Problem to solve ▸ Reproduce the items starting with the line containing "Viewport: 781px width, 445px height." and ending after the line containing "Action: (x=581, y=185)".

Dataset records ▸

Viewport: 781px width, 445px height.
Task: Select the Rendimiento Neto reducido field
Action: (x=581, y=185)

* * *

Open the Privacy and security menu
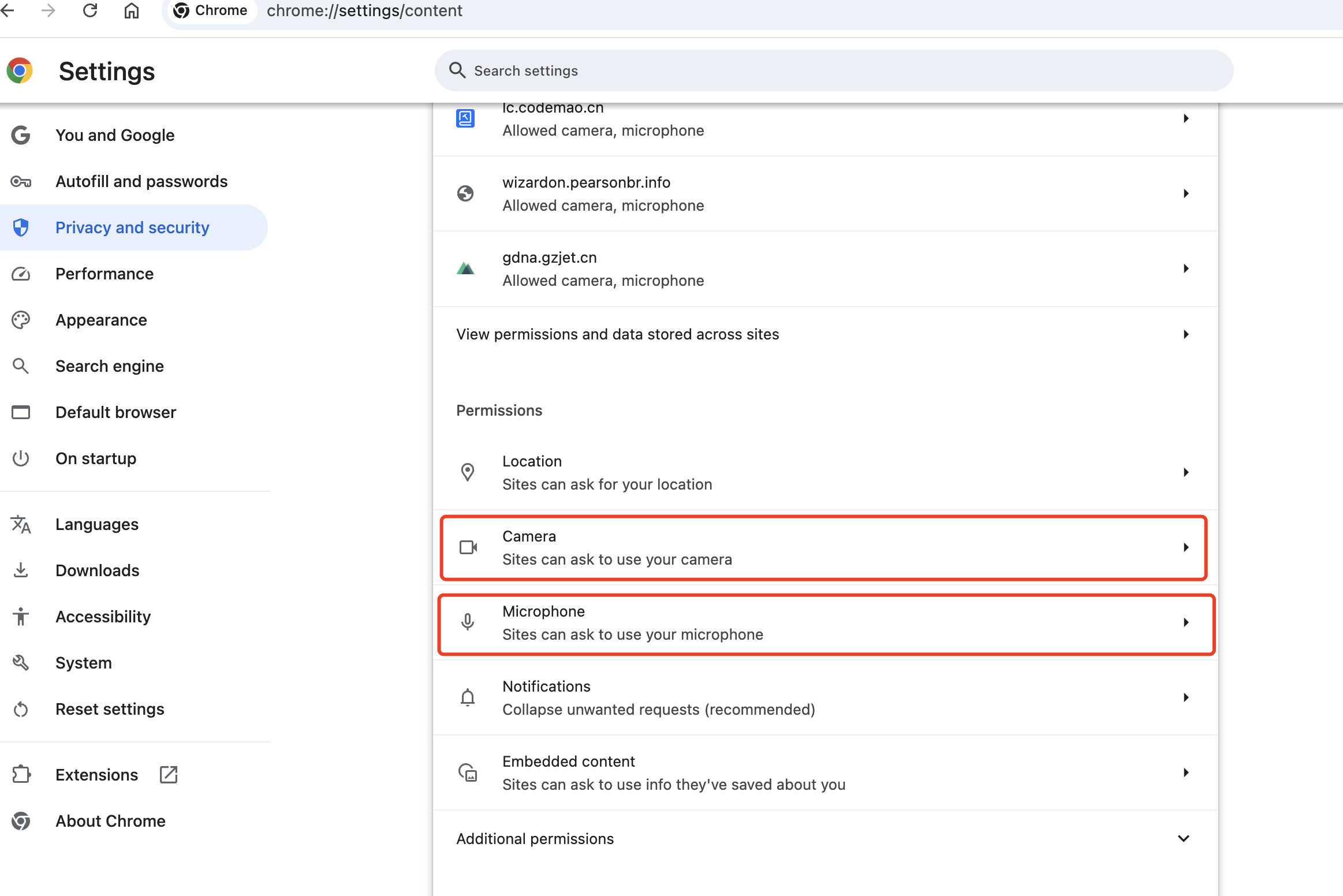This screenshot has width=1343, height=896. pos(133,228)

Output of the task ▸
Viewport: 781px width, 445px height.
Task: Select the Rendimiento Neto reducido field
Action: (x=581, y=185)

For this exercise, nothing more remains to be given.